Gregory,
Can we not distinguish between "evolution" and "evolutionism"? The two are not the same, despite ID and YEC claims to the contrary. What do you mean by an "evolutionist"? Do you mean "a person who accepts the biological evidence for common descent and the web of theories that explain it"? Or, do you mean "a person who espouses the philosophy of evolutionism"? To say "not all evolutionists are atheists" seems to imply that most or the great majority are, and that they are espousing the philosophy of evolutionism. Is that what you intend? Does one have to show "allegiance to evolution" in order to accept the biology? Isn't that what one might say about the "evolutionist" who espouses "evolutionism"? Speaking for myself and not for Pim, one religious doctrine that my acceptance of biological evolution does not demolish is the doctrine of creation.
So what if "materialism and atheism live on openly in the perspectives of well-known popular evolutionists." Are you implying that therefore, one should reject biological evolution? Help me here.
Bob Schneider
----- Original Message -----
From: Gregory Arago
To: pimvanmeurs@yahoo.com ; asa@calvin.edu
Sent: Saturday, December 31, 2005 4:01 PM
Subject: Re: Establishment Clause issues in the Dover case
Sooner or later Pim van Meurs will appear to be taking the side of 'secular' too much and too often to coincide with the goodness of Christian faith and Christian scientific efforts. Christian and secular do not converge or agree easily philosophically.
When this happens Pim's anti-ID, pro-evolutionary stance will be revealed for what it actually is and what it is worth. C. Darwin is not absolutely infallible; evolutionism is not universalistic or invulnerable. Materialism and atheism live on openly in the perspecitves of well-known popular evolutionists, even if not all evolutionists are atheistic.

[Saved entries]

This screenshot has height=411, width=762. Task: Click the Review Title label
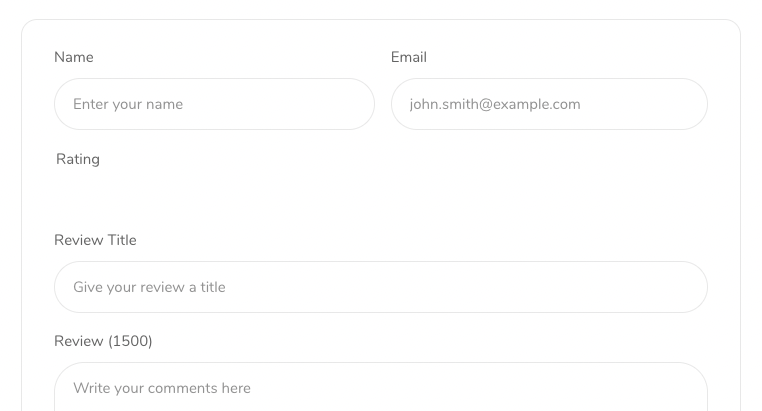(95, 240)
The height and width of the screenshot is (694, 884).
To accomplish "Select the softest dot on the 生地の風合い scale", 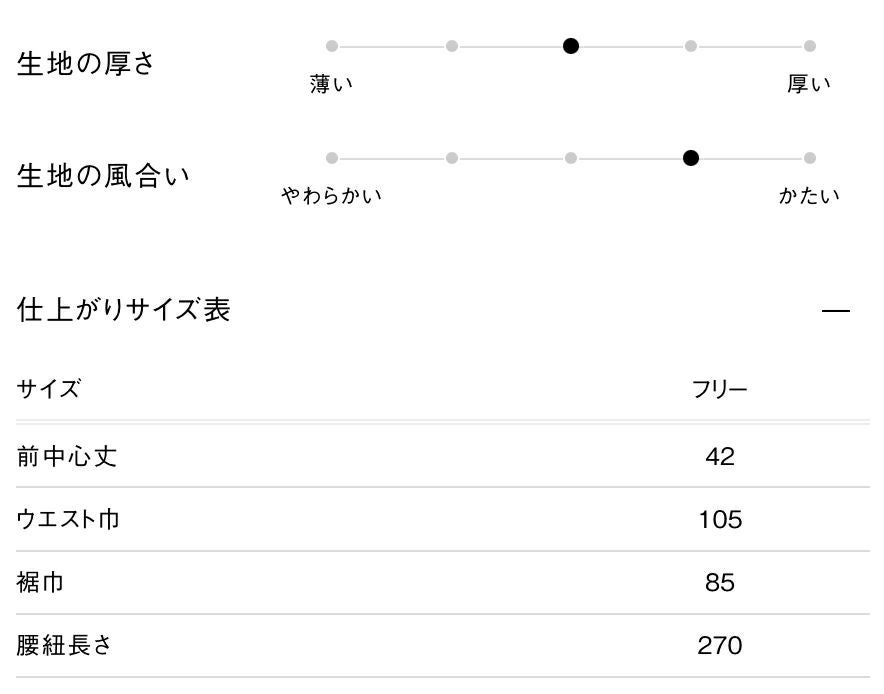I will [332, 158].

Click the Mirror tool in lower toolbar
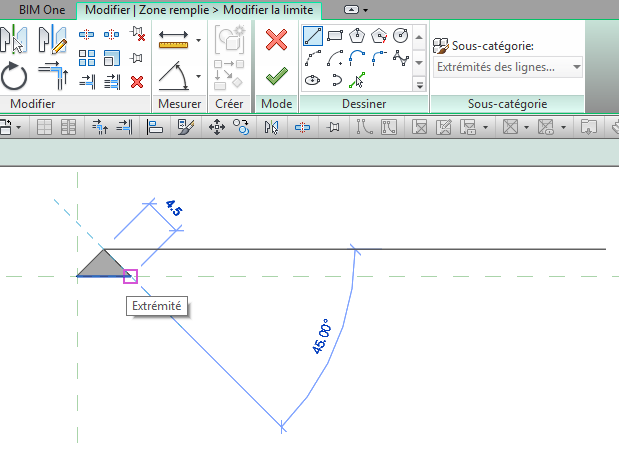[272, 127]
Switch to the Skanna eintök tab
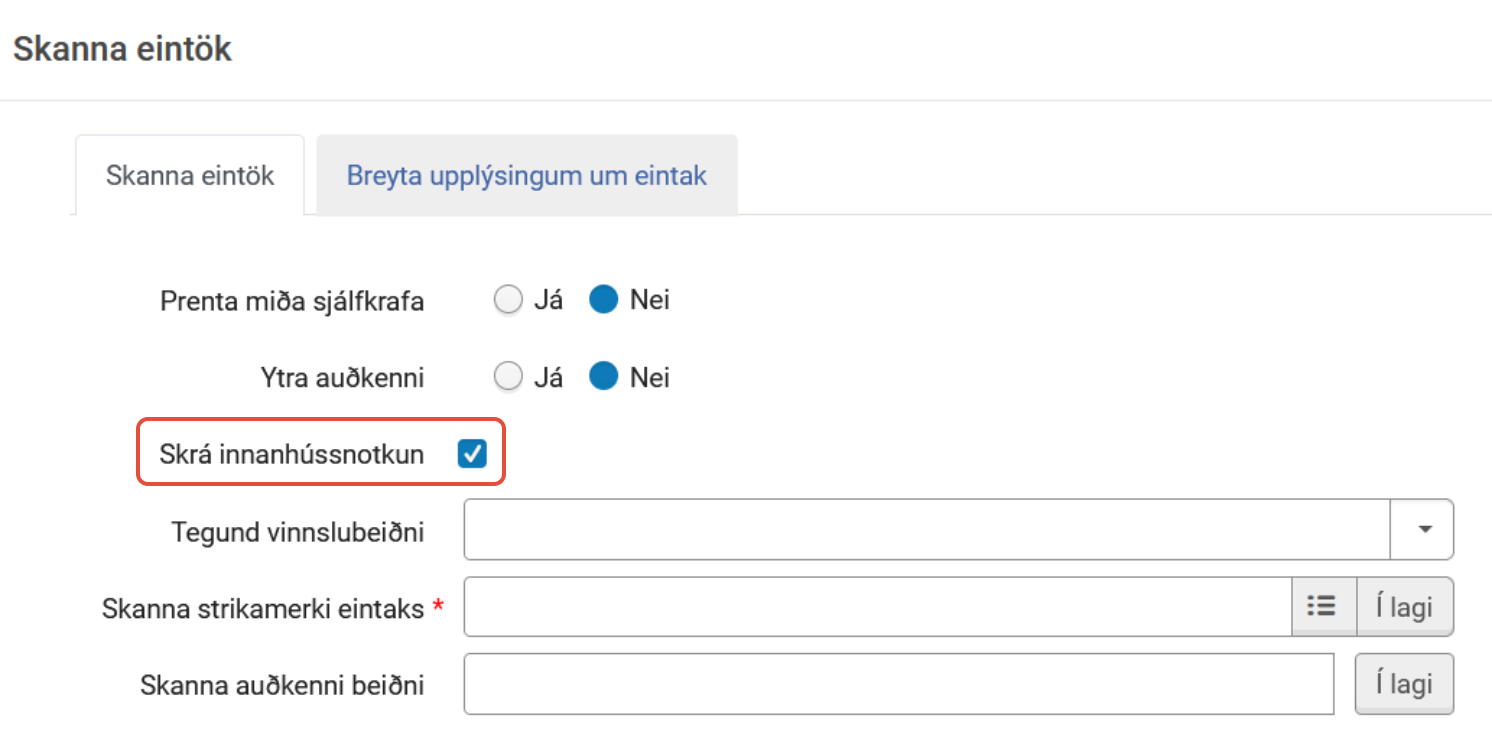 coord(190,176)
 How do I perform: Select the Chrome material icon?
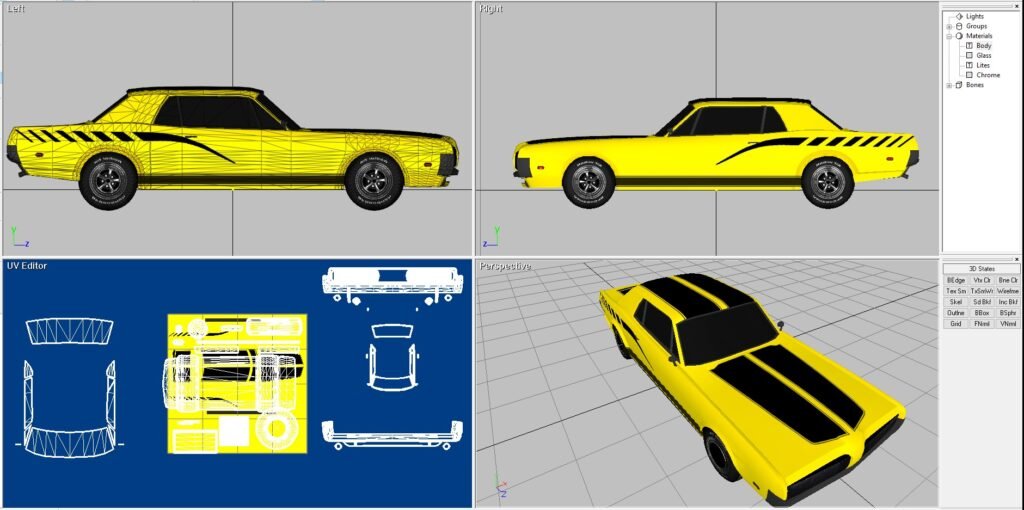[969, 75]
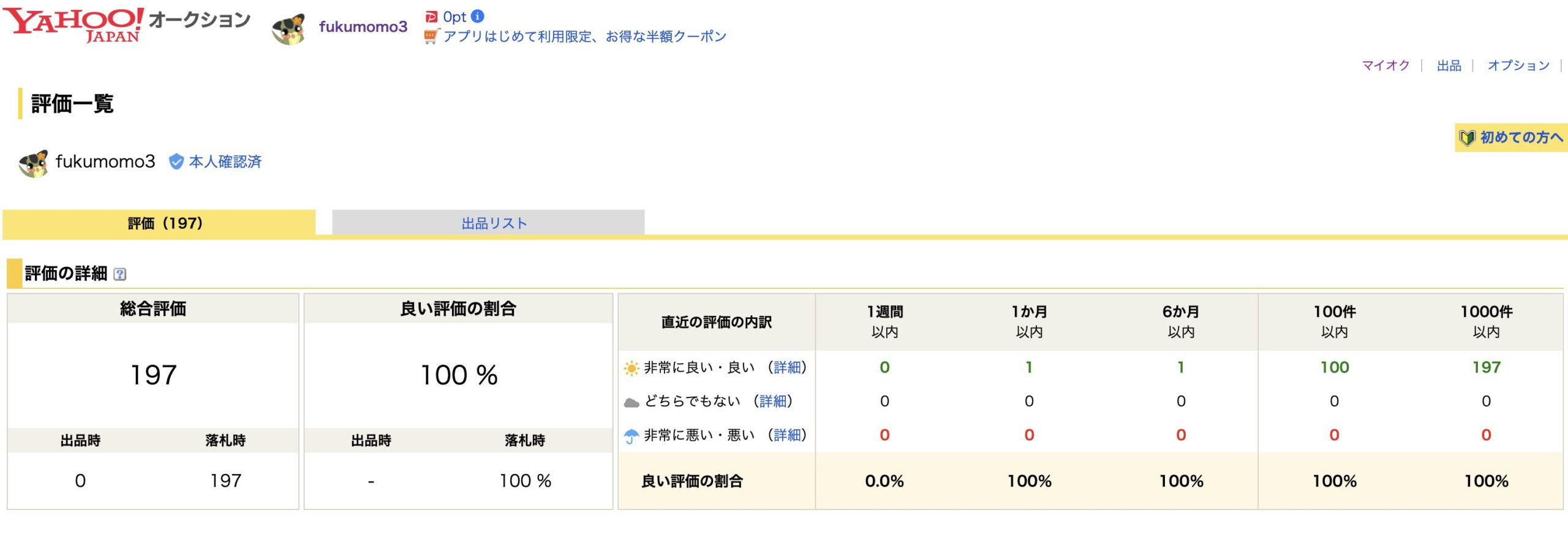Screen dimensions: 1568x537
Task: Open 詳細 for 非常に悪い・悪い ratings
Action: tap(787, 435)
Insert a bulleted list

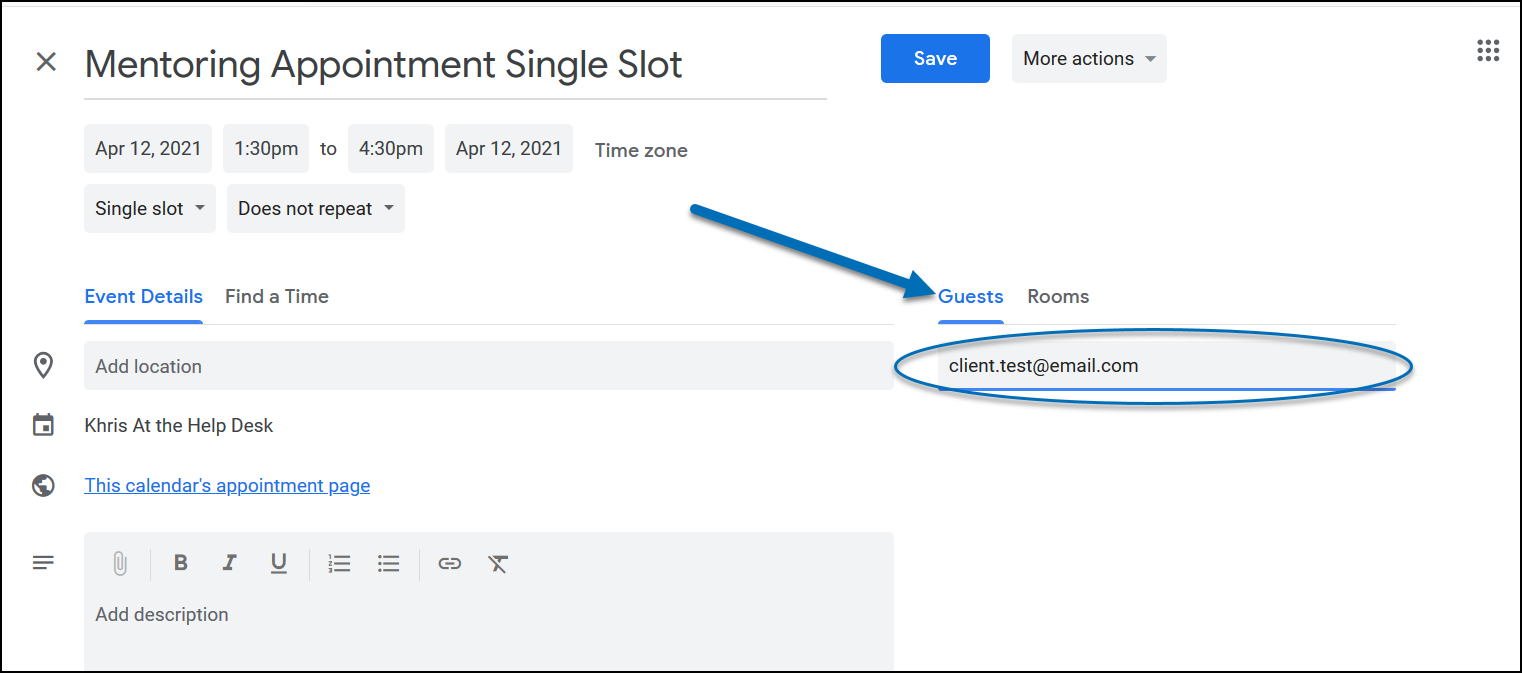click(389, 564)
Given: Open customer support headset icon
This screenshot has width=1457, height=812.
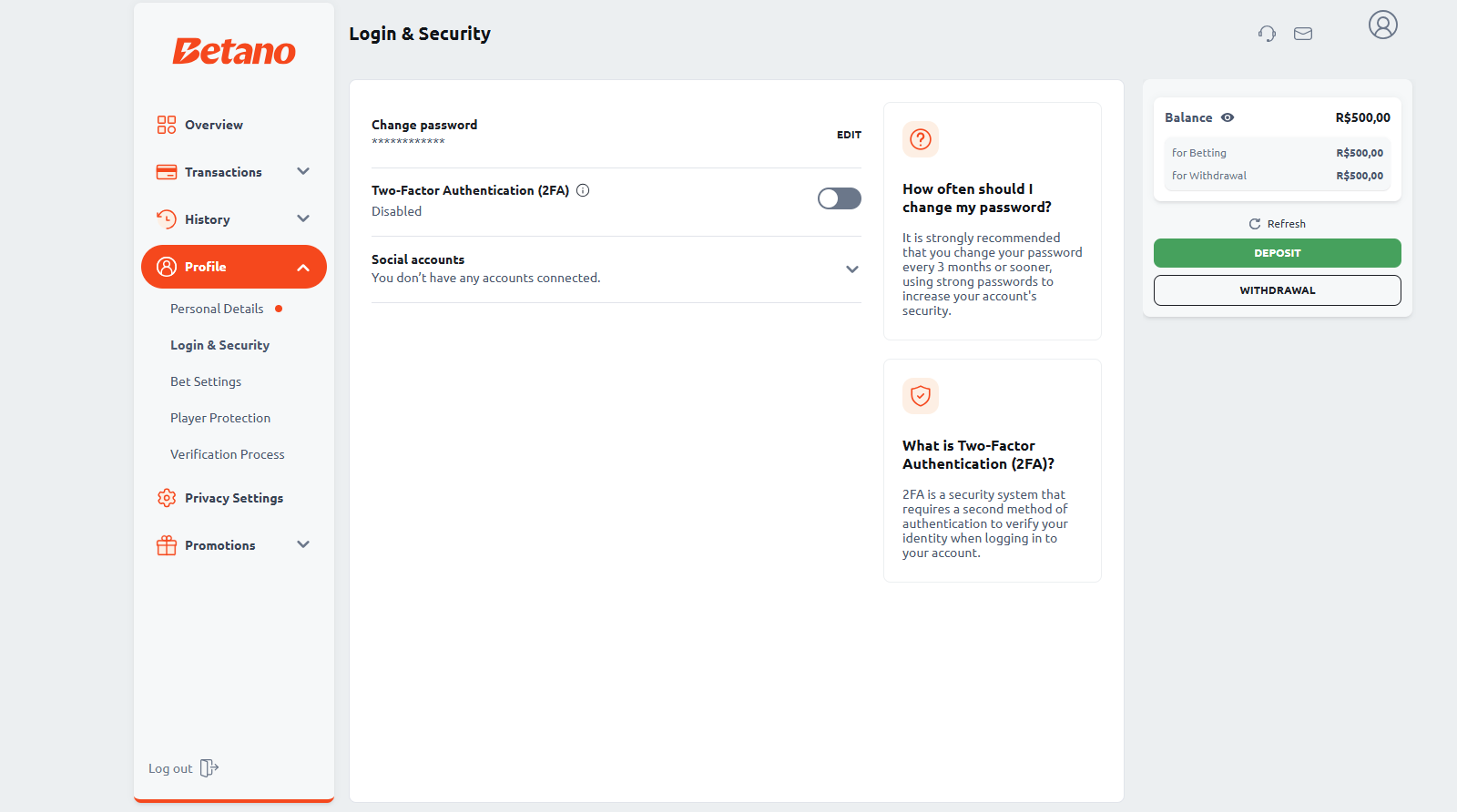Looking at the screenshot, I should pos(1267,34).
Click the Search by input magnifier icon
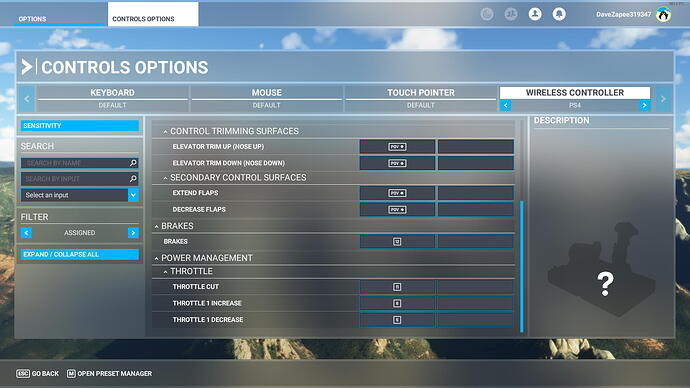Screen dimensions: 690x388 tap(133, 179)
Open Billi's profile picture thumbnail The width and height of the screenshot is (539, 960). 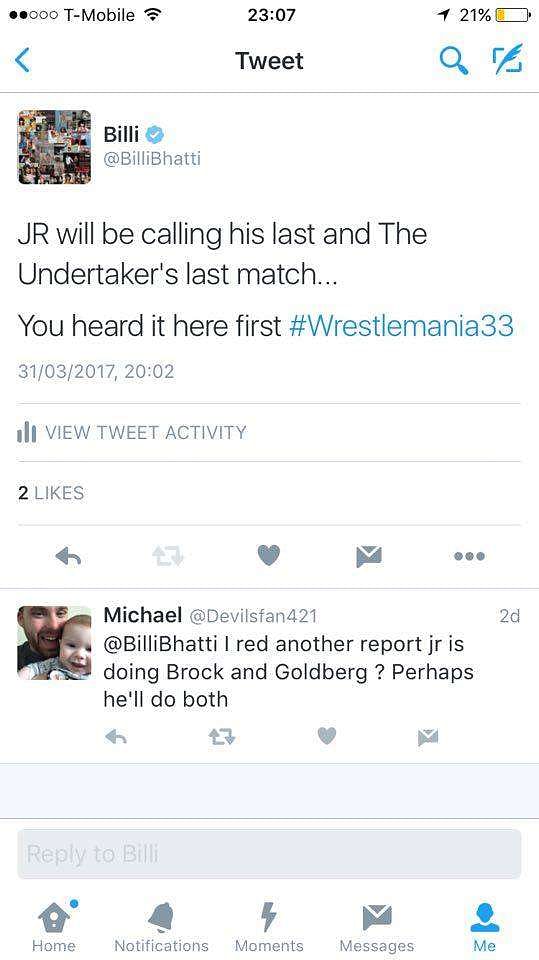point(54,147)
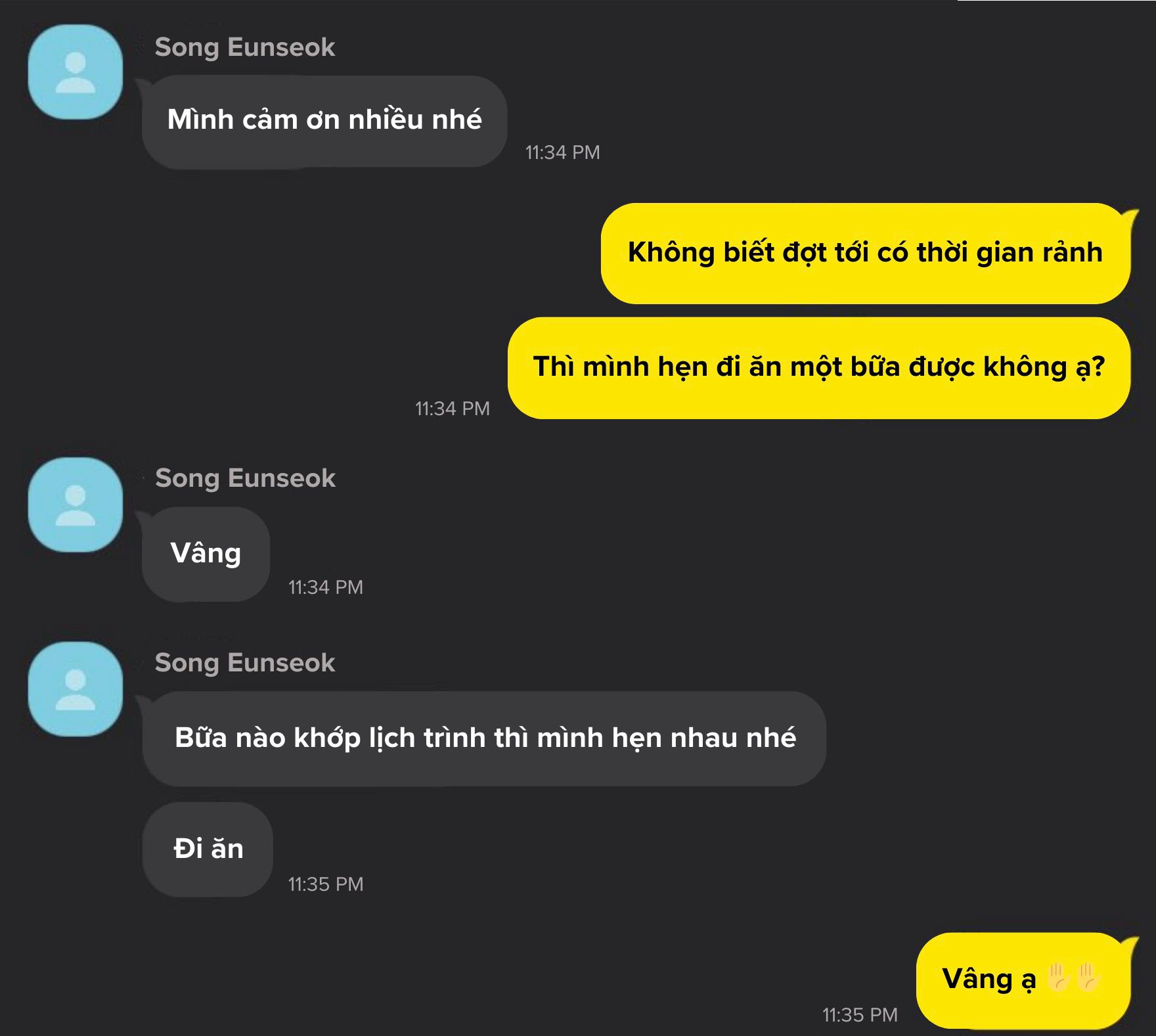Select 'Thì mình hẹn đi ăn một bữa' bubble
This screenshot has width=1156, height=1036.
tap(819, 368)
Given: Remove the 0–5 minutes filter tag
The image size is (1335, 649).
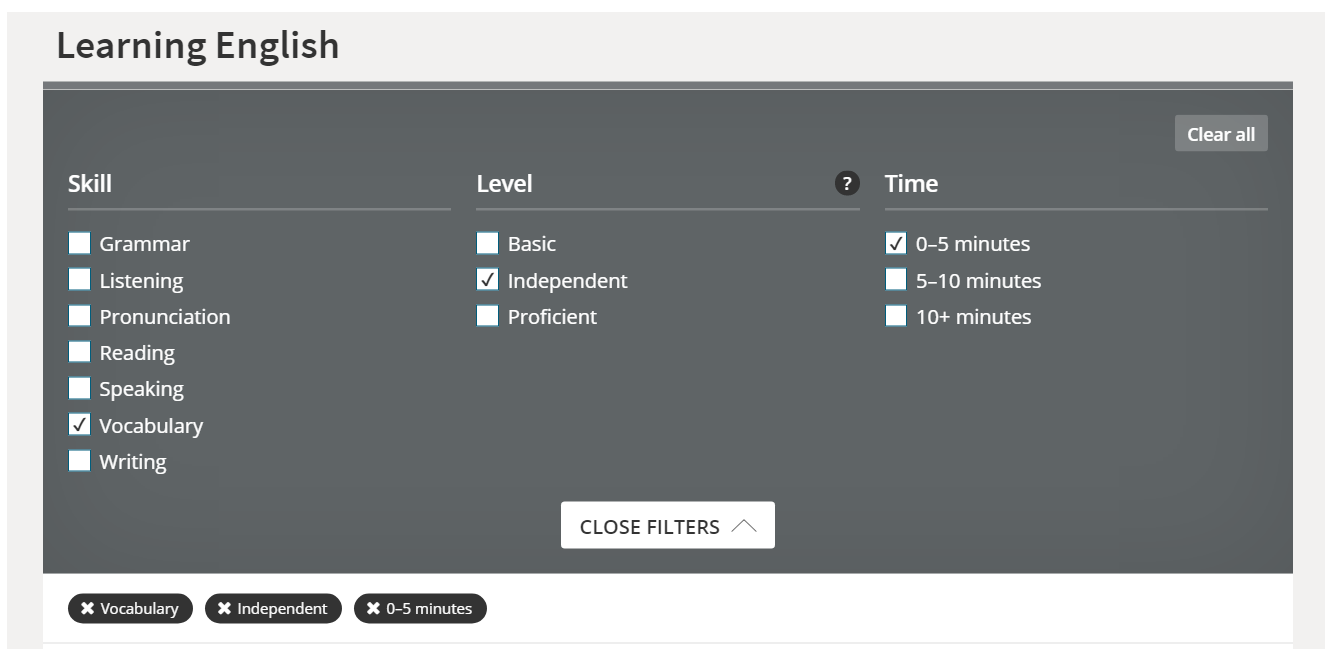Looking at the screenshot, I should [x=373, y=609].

WORK REQUEST 1:
Answer these questions about the email exchange on evolution:
(a) Which religious doctrine does Bob Schneider say his acceptance of biological evolution does not demolish?
(b) On what date was Gregory Arago's original message sent?
(c) Who does Gregory Arago say is not absolutely infallible?
WORK REQUEST 2: Write the next part of the email exchange on evolution, picking up after its final sentence.
The material has no connection to the email exchange on evolution.

EXERCISE ANSWER 1:
(a) The doctrine of creation.
(b) Saturday, December 31, 2005.
(c) C. Darwin.

EXERCISE ANSWER 2:
Who is Pim after all: philosopher, armchair commentor, invested scientist, theologian? What religious doctrines does he speak for (i.e. represent) that his allegiance to evolution doesn't demolish?
The law seems clear here.
G. Arago
Pim van Meurs <pimvanmeurs@yahoo.com> wrote:
David Opderbeck wrote:
> If anyone is still interested, read my blog post. Pim, you don't
> understand the law.
Under my arguments, the court would follow precendent and establish if the primary purpose as stated is secular and sincere and not a sham.
...
In Edwards, the secular purpose was found to be religious because the legislative history showed that the term "creation science" was religious, not science in nature.
...
Since the defendants and plaintiffs agreed that the case should be
decided under Lemon and since the defendants and plaintiffs disagreed on a very relevant issue of secular purpose, the court had to address if the primary purpose of the ID policy would still be secular.
...
In order to address this issue, the court had to visit a new issue: Is
ID's primary purpose secular or not?
...
And additionally the court rejected Santa Fe's stated secular purpose, finding it to be a sham.
...
The legislative history does not resolve this since the defendants argue that the board's purpose was secular because the primary purpose of the policy is secular since ID is a science.
...
Given this, the conclusion that ruling on the stated secular purpose of
the board, namely that ID is science was inevitable and essential.
...
The law seems clear here.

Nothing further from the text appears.